===== Selection

Open Source

BigMemory WAN Replication Operations

Logging
- Synchronization
- Incremental Updates
WAN Cleanup Utility
- Procedure to convert caches
Synchronizing Replica Caches
- Bootstrapping a new cache
- Recovering after failure
Fault Tolerance
- Automatic Recovery Scenarios
- Manual Recovery

Logging

BigMemory WAN Replication provides logging with messages that are easily parsable by third-party log watchers or scrapers. Logging includes:

Topology changes
Regularly print stats
Number of mutations.
Message Size
Data conflicts and repairs
Failover/recovery status/progress

Significant WAN replication log messages regard synchronization and incremental updates. The messages below provide important markers in the WAN replication logs.

==========

■ Exercise set ■
1) Please answer these questions about the BigMemory WAN Replication page:
(a) Which two subsections are listed under "Fault Tolerance"?
(b) What kinds of tools can easily parse the logging messages?
(c) Which two subjects do the significant WAN replication log messages regard?
2) Extend the BigMemory WAN Replication page from the point where it stops.
The entries that follow have no connection to the BigMemory WAN Replication page.

===== Material shown

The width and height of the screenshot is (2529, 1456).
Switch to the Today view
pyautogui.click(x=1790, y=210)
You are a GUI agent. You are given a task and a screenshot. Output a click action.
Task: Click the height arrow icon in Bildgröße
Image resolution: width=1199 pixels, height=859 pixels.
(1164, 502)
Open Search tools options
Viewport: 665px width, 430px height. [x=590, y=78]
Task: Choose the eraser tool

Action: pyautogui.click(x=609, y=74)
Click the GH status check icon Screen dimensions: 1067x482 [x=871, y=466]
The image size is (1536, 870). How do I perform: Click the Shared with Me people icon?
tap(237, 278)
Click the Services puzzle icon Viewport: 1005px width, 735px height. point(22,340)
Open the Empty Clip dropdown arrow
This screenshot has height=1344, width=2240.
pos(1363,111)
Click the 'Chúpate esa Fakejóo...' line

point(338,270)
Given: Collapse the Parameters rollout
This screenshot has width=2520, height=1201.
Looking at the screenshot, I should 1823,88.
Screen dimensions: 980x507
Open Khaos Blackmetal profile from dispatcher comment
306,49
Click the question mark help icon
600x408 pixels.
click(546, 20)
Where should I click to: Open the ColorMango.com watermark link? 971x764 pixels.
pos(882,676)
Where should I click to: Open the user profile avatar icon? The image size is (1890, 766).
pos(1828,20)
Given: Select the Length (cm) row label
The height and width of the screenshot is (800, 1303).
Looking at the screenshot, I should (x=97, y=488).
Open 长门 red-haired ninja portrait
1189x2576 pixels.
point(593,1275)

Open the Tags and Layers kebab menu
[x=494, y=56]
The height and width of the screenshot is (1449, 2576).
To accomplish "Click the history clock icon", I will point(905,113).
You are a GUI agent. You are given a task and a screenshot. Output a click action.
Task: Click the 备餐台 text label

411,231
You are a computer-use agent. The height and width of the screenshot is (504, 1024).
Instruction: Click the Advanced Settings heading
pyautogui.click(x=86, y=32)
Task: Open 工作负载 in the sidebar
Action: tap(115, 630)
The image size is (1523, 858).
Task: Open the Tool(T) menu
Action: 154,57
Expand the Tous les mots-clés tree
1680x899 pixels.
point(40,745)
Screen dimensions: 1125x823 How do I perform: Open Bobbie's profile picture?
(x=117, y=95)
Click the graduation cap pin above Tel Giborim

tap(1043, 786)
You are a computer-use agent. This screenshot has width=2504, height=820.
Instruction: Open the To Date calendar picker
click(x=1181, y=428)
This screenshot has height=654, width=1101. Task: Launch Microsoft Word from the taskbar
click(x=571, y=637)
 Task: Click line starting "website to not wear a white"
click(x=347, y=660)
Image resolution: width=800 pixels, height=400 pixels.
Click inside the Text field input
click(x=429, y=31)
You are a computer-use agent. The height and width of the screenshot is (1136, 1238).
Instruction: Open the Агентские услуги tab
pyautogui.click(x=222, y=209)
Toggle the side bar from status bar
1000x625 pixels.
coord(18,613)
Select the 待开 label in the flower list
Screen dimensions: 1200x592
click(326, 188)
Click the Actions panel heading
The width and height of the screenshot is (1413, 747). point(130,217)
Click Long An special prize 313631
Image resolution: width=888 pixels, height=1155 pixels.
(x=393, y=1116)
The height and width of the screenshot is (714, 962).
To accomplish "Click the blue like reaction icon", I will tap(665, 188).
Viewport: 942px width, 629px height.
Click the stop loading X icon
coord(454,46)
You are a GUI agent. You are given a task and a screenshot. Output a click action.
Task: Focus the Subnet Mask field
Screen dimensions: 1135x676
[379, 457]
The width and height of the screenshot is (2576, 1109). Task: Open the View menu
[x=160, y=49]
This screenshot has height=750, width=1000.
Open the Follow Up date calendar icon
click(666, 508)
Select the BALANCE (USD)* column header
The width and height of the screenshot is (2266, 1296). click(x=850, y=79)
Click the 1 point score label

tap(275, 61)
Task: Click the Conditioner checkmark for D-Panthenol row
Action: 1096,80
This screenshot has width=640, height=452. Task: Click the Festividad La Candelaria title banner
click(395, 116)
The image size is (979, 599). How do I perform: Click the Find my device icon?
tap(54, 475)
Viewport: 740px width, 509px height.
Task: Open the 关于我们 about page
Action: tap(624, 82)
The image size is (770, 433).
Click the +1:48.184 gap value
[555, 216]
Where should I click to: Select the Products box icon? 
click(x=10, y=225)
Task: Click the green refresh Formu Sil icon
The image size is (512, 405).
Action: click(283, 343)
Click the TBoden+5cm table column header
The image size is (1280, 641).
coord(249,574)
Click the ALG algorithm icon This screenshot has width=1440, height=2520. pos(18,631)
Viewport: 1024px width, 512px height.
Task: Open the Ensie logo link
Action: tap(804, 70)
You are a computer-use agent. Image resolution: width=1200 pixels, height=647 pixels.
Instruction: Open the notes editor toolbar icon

==========

■ Answers for the tasks ■
1)
(a) Automatic Recovery Scenarios and Manual Recovery
(b) Third-party log watchers or scrapers
(c) Synchronization and incremental updates

2)
Synchronization

Master Side

Log message issued when the Master cache is sending a synchronization batch to the Replica cache:
- INFO [master-0] FullScanMasterSynchronizer - Master 'localhost:9001' initiated sync protocol for replica 'localhost:9003' and cache '__tc_clustered-ehcache|CacheManager|test-cache-1'
- INFO [master-sync-13] FullScanMasterSynchronizer - Master 'localhost:9001' sent SYNC_UPDATE request with 7 events to replica 'localhost:9002' for cache 'tc_clustered-ehcache|__DEFAULT|wan-test-cache1'
Log message posting the total number of SYNC_UPDATEs that should be processed by the Replica:
- INFO [New I/O worker #1] FullScanMasterSynchronizer - Total number of SYNC_UPDATE requests submitted to replica 'localhost:9002' is 184
Log message issued once the synchronization between Master and Replica has completed:
- INFO [New I/O worker #4] FullScanMasterSynchronizer - Master 'localhost:9001' successfully synchronized replica 'localhost:9002' for cache 'tc_clustered-ehcache|__DEFAULT|wan-test-cache3'

Replica Side

Log message issued when the Replica cache has started synchronzing with the Master cache:
- INFO [replica-sync-4] FullScanReplicaSynchronizer - Replica got SYNC_START request from master 'localhost:9001' for cache 'tc_clustered-ehcache|__DEFAULT|wan-test-cache3'
Log message issued when the Replica cache has processed a batch of synchronization updates from the Master cache:
- INFO [replica-sync-2] FullScanReplicaSynchronizer - Replica got SYNC_UPDATE request from master 'localhost:9001' for cache 'tc_clustered-ehcache|__DEFAULT|wan-test-cache1' with 8 keys
Log message issued when the Replica cache has completed synchronization with Master cache, but the Replica is not yet activated:
- INFO [replica-sync-5] FullScanReplicaSynchronizer - Replica got SYNC_END request from master 'localhost:9001' for cache 'tc_clustered-ehcache|__DEFAULT|wan-test-cache3'
Log message issued when the Replica cache is successfully activated after synchronization:
- INFO [New I/O worker #1] ReplicaCache - Replica 'localhost:9002' activated cache 'tc_clustered-ehcache|__DEFAULT|wan-test-cache3' by request from master 'localhost:9001'

Incremental Updates

Log messages for incremental updates are for Bidirectional mode only. Note that watermarks are for batches of updates, which have been batched as part of the internal WAN process.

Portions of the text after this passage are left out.